Print every entry below exactly, leaving out the pictures.

· · · · ·

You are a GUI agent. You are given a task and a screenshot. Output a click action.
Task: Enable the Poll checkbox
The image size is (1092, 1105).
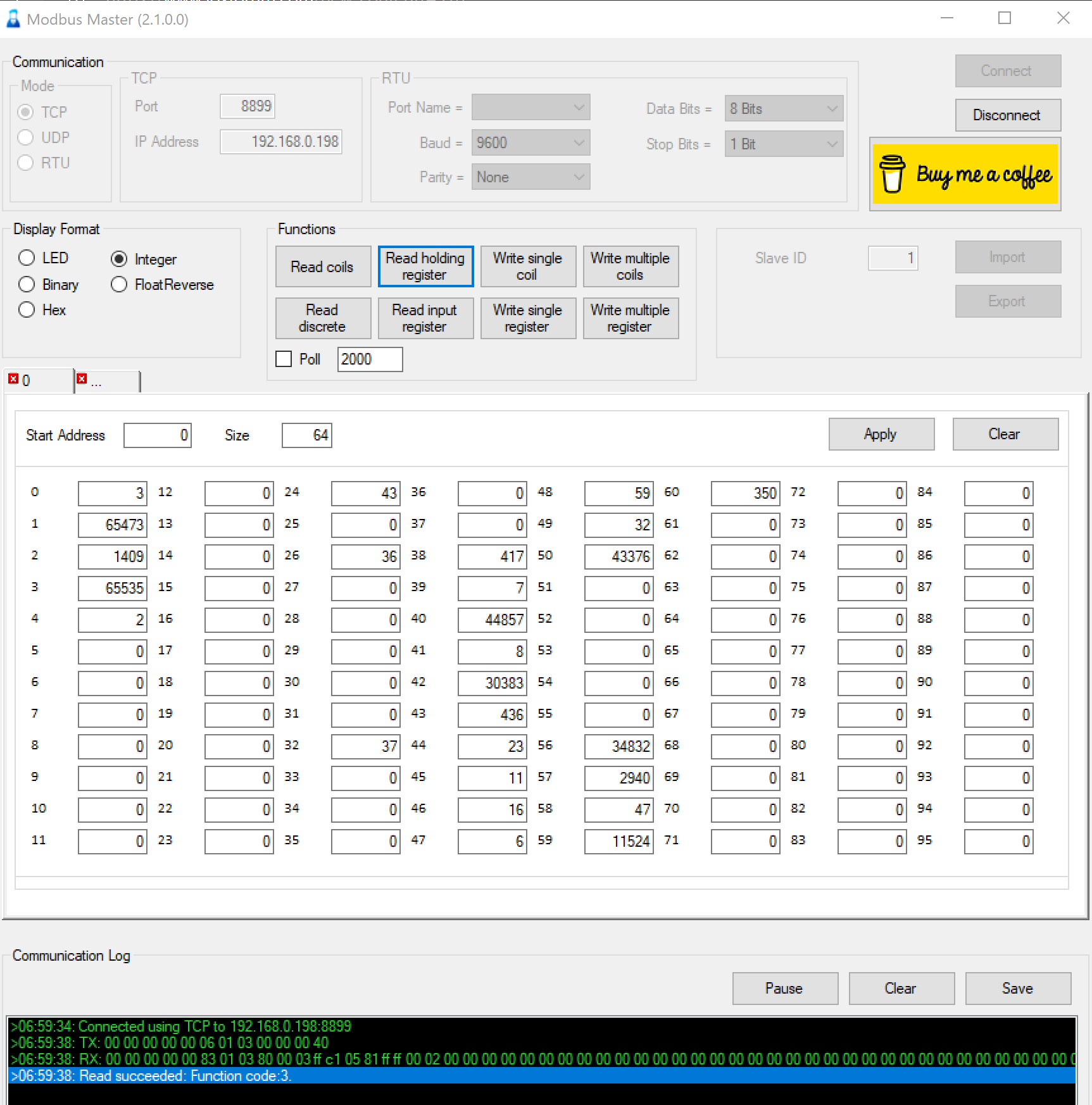pos(284,359)
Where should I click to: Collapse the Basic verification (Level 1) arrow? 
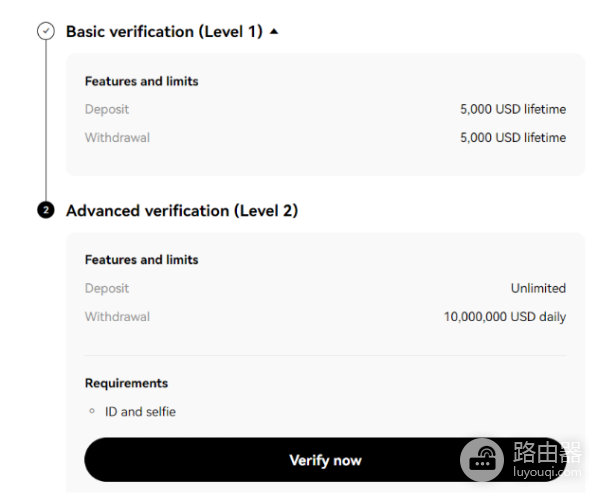[274, 32]
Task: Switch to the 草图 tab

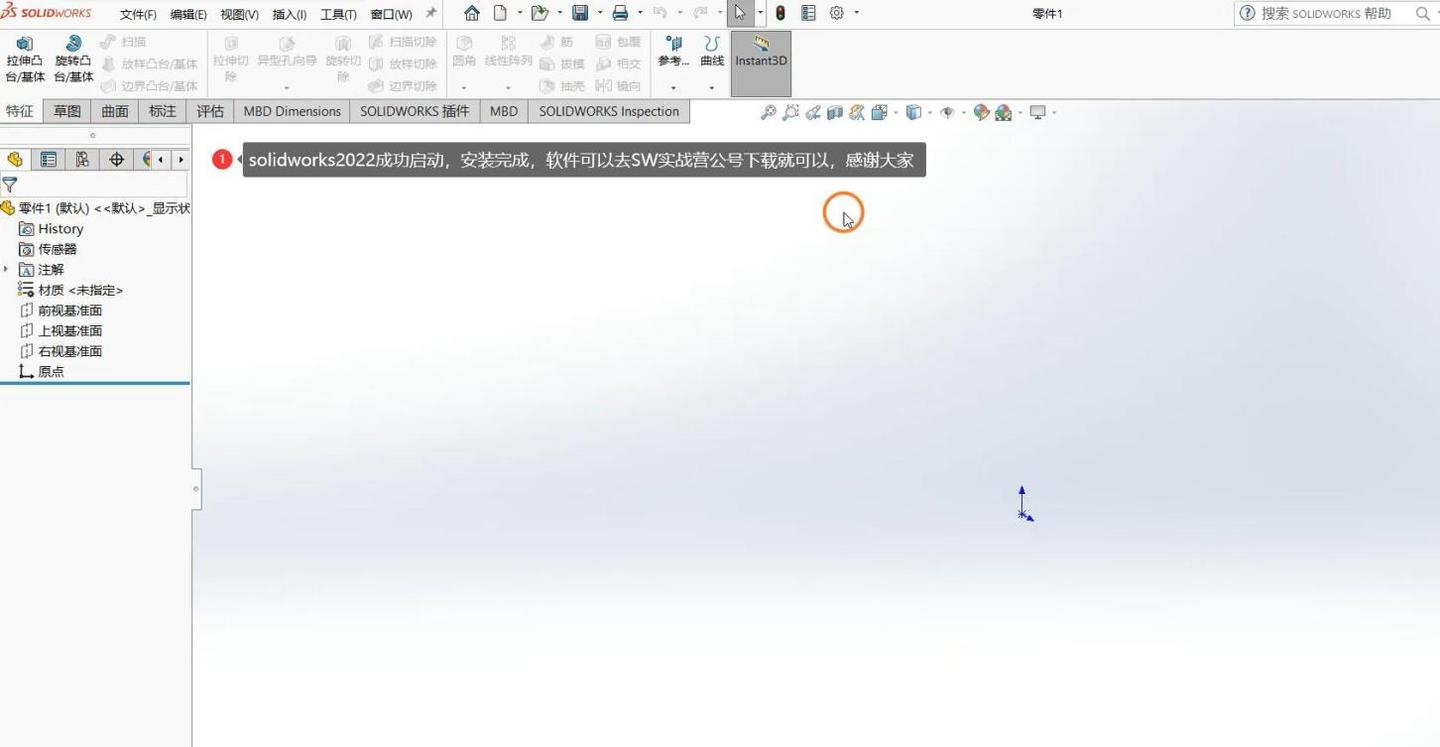Action: pos(66,111)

· · · · ·

* **Answer**
You are a GUI agent. You are given a task and a screenshot. Output a click action.
Task: Enable the Poll checkbox
The image size is (1092, 1105).
pos(284,359)
Where should I click to: Collapse the Basic verification (Level 1) arrow? 
[274, 32]
Task: Switch to the 草图 tab

Action: pos(66,111)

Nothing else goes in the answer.